So my question is: is Pauli-repulsion a phenomenon that has also not
yet been explained in terms of any of the three other forces that we
know of?
$\def\ket#1{|#1\rangle} \let\up=\uparrow \let\dn=\downarrow
\def\PD#1#2{{\partial#1\over\partial#2}}$
There is no repulsion and no unexplained force. I would also add that PEP is an outdated way of describing the matter. In QM you should rather speak of antisymmetry of fermion states. It's only when we build up a many particle state as a tensor product of one particle states that antisymmetry forces us to keep only different states for each single particle. A simple example with two particles will explain this (I hope).
Two identical fermions in an infinite well
Consider particles in one dimension, constrained in a segment $0\le
x\le L$ (what is usally called an "infinite potential well"). Energy eigenfunctions (standing waves) are sinusoidal waves vanishing at boundaries:
$$\psi_n = \sin {n\,\pi\,x \over L} \qquad (n = 1,2,\ldots)$$
(these aren't normalized, but it's of no consequence for my present purposes.) The corresponding energy eigenvalues are
$$E_n = {n^2 h^2 \over 8\,m\,L^2}.\tag1$$
A short derivation follows, which you may skip with no harm.
$\psi_n$ has wavelength $2L/n$, then momentum
$$p = {h \over \lambda} = {n\,h \over 2\,L}.$$
Then energy (only kinetic) is
$$E_n = {p^2 \over 2\,m} = {n^2 h^2 \over 8\,m\,L^2}.$$
Assume your particles are non-interacting spin 1/2 fermions. Then above expression for energy eigenfunction is to be supplemented by specifying the spin state. Then Dirac's ket notation is preferable:
$$\ket{n\up} \quad \hbox{or} \quad
\ket{n\dn}$$
both belonging to $E_n$ eigenvalue.
If your system consists of just two particles, a set of base kets would be obtained by taking tensor products, which in Dirac's notation are written just putting two kets one after another. E.g.
$$\ket{m\up} \ket{n\up} \quad \ket{m\up} \ket{n\dn} \quad \ket{m\dn} \ket{n\up} \quad \ket{m\dn} \ket{n\dn}$$
for all positive integers $m$, $n$. A shorthand may be used:
$$\ket{m\up\,;\,n\up} \
\ket{m\up\,;\,n\dn} \
\ket{m\dn\,;\,n\up} \
\ket{m\dn\,;\,n\dn} \tag2$$
where labels preceding ";" refer to first particle, those following to the second.
But states in (2) are wrong for identical fermion particles, as they
aren't antisymmetrized.
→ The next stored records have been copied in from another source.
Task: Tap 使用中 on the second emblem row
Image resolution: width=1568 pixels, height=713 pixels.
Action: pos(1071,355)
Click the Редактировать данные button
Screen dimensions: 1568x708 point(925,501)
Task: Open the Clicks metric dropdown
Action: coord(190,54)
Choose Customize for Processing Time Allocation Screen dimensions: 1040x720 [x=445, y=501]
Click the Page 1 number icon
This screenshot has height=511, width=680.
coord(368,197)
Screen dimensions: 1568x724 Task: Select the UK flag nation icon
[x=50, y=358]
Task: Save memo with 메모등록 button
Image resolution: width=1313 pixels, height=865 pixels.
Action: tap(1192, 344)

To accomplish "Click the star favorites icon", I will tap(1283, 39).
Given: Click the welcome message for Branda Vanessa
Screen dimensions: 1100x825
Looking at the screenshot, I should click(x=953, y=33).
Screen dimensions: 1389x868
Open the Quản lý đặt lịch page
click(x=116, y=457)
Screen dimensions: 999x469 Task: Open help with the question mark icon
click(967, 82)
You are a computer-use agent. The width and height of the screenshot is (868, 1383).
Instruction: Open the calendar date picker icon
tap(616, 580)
The right ones are
$$\eqalign{
&\ket{m\up\,;\,n\up} - \ket{n\up\,;\,m\up} \qquad
\ket{m\up\,;\,n\dn} - \ket{n\dn\,;\,m\up} \cr
&\ket{m\dn\,;\,n\up} - \ket{n\up\,;\,m\dn} \qquad
\ket{m\dn\,;\,n\dn} - \ket{n\dn\,;\,m\dn} \cr}$$
(once again I'm neglecting normalization).
Observe however that if $m=n$ first and fourth expressions are identically zero, whereas second and third are the same apart for sign, thus representing the same state. This is the mathematical form PEP assumes in QM: for $m=n$ just one state exists for two particles, for $m\ne n$ there are four.
For more particles we would proceed analogously, with a somewhat higher complication.
Let's compute pressure
First of all let me remark that not fermions alone exert a pressure when confined in a finite volume. Bosons do as well. Radiation pressure is an example, and photons are bosons. So let's compute the pressure exerted by a gas of non-interacting bosons at $0\,$K, when all particles are in the ground state (this isn't forbidden for bosons).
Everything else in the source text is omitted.